Knowledge and understanding

The course addresses key problems in anthropological theory, interpretation, comparison and analysis in relation to particular ethnographies and substantive debates in the anthropological literature. Through critical reflection on a range of anthropological theories, and through practice in the application of those theories to bodies of ethnographic material, students acquire a thorough and intensive grounding in a range of styles of social anthropological analysis.

Practical and transferable skills

The General course offers training in the following transferable skills:

  • ability to engage with and undertake critical analysis of complex issues;
  • ability to engage constructively in discussion in groups in which many different views are held, often passionately;
  • ability to present an argument in clear and convincing terms both orally and in writing; and
  • ability to design and undertake hands-on research. This includes training in:
    • archival review of literature;
    • ethnographic research methods;
    • analysis of results; and
    • skills in research proposal preparation and presentation.

Students are also encouraged to use the range of training and developmental opportunities available across the University, including training on research methods through the SSRMP, careers advice through the Cambridge University Careers Service and language learning through the Language Centre, including Academic English.

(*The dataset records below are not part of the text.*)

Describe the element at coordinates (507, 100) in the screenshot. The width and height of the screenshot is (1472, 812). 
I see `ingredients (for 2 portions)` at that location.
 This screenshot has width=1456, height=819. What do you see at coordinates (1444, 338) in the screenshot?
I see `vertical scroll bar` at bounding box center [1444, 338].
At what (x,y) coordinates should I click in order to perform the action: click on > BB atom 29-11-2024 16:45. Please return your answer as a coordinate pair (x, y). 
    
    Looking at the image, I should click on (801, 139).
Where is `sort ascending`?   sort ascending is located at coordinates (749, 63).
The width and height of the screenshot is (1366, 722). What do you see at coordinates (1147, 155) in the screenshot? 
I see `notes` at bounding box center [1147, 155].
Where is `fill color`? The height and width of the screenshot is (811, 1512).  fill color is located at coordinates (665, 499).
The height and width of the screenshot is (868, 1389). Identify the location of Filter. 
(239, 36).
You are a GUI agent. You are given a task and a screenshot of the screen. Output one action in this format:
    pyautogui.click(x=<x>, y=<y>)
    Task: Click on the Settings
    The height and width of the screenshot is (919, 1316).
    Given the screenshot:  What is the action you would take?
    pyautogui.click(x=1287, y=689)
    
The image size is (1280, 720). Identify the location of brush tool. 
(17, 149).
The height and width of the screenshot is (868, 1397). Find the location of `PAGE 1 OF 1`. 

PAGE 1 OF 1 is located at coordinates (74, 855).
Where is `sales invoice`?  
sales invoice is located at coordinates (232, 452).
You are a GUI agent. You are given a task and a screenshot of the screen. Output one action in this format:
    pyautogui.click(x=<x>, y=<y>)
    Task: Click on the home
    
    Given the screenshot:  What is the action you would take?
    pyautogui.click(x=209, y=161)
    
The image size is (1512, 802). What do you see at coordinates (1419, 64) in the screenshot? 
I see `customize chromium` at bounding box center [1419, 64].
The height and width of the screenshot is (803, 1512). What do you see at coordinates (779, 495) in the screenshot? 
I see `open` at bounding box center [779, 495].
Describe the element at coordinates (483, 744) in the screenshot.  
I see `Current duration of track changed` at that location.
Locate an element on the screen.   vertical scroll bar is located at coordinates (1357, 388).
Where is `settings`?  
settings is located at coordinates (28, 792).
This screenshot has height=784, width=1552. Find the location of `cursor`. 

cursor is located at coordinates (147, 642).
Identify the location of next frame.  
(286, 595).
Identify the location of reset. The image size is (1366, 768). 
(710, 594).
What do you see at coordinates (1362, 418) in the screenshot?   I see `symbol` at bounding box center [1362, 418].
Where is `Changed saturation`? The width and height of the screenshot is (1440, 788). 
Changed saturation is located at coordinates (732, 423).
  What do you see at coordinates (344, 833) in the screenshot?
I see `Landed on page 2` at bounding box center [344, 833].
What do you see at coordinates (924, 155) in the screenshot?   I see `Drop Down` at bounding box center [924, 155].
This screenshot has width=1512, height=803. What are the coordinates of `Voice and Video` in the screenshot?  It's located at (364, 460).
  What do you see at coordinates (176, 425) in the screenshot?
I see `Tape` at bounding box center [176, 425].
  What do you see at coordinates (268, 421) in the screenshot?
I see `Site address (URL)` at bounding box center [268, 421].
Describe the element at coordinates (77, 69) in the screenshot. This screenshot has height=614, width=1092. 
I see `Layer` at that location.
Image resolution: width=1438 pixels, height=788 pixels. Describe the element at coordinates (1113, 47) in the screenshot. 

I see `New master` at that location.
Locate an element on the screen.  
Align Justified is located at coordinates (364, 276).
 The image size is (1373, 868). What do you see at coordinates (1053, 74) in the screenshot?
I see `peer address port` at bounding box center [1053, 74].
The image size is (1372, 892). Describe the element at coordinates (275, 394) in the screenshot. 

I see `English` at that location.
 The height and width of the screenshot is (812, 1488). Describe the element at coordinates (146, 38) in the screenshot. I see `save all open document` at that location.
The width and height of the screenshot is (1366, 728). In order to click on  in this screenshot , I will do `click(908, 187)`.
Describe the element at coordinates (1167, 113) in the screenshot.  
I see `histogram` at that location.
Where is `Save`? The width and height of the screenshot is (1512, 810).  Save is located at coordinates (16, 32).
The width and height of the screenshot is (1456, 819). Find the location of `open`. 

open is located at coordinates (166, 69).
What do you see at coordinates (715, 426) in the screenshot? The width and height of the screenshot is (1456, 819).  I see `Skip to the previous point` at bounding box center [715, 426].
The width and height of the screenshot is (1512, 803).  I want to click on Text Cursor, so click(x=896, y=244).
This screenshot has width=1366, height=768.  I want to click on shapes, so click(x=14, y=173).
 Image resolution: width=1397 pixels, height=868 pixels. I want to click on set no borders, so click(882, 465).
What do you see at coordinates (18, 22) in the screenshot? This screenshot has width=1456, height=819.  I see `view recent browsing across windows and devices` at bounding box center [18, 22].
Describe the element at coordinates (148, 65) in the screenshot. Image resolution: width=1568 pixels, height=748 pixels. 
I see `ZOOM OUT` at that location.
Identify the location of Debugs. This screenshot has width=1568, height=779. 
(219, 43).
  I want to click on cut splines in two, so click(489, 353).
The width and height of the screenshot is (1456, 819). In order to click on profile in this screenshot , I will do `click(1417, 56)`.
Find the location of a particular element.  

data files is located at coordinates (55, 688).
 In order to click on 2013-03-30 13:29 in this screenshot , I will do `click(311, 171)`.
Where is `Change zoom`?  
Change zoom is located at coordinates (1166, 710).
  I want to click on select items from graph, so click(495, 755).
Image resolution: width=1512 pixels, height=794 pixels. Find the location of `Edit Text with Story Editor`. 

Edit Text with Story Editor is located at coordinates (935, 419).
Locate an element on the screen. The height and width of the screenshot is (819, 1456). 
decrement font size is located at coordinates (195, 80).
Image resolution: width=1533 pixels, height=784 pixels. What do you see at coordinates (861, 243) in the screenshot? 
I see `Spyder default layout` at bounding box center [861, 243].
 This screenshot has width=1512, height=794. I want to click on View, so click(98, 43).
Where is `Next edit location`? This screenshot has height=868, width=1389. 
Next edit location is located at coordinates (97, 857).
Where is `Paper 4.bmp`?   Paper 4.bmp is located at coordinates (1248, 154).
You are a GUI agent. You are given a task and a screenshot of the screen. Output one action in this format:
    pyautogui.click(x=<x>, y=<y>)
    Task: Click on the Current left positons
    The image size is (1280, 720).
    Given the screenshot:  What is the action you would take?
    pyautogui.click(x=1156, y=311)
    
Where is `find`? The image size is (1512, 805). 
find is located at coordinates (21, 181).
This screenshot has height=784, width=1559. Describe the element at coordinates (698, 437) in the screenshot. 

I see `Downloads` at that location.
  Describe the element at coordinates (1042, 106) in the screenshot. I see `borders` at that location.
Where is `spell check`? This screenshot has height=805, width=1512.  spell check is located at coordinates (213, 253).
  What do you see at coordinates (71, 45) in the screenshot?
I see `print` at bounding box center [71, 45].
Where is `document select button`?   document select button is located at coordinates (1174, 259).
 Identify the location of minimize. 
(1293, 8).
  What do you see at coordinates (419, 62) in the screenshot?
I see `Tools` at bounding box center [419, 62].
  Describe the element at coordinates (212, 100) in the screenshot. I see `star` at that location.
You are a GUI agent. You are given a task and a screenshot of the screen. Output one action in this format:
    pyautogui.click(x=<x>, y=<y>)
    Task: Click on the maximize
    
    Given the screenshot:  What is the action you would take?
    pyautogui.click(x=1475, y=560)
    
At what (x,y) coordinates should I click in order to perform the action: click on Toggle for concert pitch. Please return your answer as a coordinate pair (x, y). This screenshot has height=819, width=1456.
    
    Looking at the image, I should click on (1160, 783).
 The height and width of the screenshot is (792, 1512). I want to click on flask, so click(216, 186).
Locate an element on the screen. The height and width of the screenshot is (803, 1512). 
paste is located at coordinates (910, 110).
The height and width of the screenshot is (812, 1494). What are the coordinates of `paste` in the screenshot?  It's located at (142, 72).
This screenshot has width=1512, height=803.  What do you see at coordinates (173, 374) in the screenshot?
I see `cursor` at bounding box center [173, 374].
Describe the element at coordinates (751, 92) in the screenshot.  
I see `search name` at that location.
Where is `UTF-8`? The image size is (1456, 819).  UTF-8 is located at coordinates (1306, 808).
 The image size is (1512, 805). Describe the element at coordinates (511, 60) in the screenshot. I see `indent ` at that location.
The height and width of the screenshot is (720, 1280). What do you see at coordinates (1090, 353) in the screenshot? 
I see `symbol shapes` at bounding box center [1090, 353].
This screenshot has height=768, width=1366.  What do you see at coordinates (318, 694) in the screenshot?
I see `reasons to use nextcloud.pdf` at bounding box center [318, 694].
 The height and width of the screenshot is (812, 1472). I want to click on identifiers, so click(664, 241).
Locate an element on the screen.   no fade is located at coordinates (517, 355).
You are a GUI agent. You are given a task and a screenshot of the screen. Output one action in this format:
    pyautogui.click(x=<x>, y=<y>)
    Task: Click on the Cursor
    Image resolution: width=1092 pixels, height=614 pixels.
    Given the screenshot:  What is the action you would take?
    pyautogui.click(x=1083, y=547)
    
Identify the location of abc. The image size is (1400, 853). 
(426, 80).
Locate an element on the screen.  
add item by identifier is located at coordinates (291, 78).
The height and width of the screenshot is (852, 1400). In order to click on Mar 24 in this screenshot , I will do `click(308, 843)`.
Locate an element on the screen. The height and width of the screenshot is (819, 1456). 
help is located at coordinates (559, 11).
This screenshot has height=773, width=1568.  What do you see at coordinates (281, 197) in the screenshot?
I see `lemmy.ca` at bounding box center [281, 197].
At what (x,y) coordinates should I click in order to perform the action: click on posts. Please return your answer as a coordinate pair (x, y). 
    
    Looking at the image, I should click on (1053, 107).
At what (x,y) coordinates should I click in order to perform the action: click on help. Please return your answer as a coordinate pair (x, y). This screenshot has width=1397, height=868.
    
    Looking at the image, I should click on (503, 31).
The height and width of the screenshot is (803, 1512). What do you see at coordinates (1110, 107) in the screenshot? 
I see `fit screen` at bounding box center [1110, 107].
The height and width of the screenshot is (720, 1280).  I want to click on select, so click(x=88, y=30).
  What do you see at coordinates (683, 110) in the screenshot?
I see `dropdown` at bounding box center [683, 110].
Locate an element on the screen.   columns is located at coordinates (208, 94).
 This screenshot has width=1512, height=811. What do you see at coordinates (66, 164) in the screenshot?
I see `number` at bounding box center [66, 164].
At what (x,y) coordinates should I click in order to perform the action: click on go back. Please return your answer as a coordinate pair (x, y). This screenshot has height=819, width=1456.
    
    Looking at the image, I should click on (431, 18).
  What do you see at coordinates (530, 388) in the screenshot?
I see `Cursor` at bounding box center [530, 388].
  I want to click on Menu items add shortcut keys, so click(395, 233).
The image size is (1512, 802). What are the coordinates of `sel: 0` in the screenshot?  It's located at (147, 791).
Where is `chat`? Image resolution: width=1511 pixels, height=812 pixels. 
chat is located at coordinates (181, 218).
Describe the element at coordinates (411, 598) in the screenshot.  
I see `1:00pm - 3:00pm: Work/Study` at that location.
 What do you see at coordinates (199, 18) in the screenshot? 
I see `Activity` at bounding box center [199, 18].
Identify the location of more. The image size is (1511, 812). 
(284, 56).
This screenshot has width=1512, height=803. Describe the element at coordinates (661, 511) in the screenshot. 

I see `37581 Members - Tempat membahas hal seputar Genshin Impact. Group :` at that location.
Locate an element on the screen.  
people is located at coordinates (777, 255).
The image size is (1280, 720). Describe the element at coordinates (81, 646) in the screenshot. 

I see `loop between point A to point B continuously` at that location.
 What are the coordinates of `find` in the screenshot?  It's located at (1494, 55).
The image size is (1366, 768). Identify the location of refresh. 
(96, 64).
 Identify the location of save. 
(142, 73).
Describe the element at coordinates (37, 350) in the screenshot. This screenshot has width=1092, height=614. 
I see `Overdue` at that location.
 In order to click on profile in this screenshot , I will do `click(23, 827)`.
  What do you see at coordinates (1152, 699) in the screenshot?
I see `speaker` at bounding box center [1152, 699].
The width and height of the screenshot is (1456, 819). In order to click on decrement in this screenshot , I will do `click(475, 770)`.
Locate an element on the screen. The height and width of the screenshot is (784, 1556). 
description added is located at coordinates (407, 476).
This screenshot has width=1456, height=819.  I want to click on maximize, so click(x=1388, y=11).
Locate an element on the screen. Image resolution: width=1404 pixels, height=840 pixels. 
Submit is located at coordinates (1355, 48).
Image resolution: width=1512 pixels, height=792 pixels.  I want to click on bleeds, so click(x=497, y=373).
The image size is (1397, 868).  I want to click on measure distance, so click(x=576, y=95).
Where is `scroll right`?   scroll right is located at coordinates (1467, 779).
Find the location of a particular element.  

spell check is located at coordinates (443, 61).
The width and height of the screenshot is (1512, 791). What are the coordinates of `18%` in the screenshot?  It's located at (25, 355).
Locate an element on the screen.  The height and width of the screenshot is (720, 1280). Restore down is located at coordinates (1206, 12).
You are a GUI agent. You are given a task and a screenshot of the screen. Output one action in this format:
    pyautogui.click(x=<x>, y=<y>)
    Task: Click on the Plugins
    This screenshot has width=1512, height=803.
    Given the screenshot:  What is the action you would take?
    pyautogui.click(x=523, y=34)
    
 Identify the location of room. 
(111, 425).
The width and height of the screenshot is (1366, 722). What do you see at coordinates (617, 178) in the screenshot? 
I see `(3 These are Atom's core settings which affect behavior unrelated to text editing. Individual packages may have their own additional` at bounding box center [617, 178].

Museum Option students are expected to:

  • develop a comparative understanding of the history and contemporary roles of museums;
  • examine different ways that specific objects are produced, circulated, interpreted and displayed;
  • critically compare theoretical approaches to the study of material culture, art, materiality, and the relationship between persons and things;
  • develop skills in artefact-based analysis as a key component of anthropological research; and
  • obtain transferable museum skills through practical work experience.​

Medical Anthropology Option students are expected to:

  • develop a critical comparative grasp of the cross-cultural variety of illness through a contextualisation of both diseases recognised by biomedicine and varieties of illness or suffering that may be understood and remedied on the basis of different assumptions;
  • develop an understanding of the biomedical diagnosis of diseases and why certain illnesses are contested;
  • reflect on some of the ethical issues surrounding biomedical research and practice;
  • improve communication skills that enable cross-disciplinary discussion.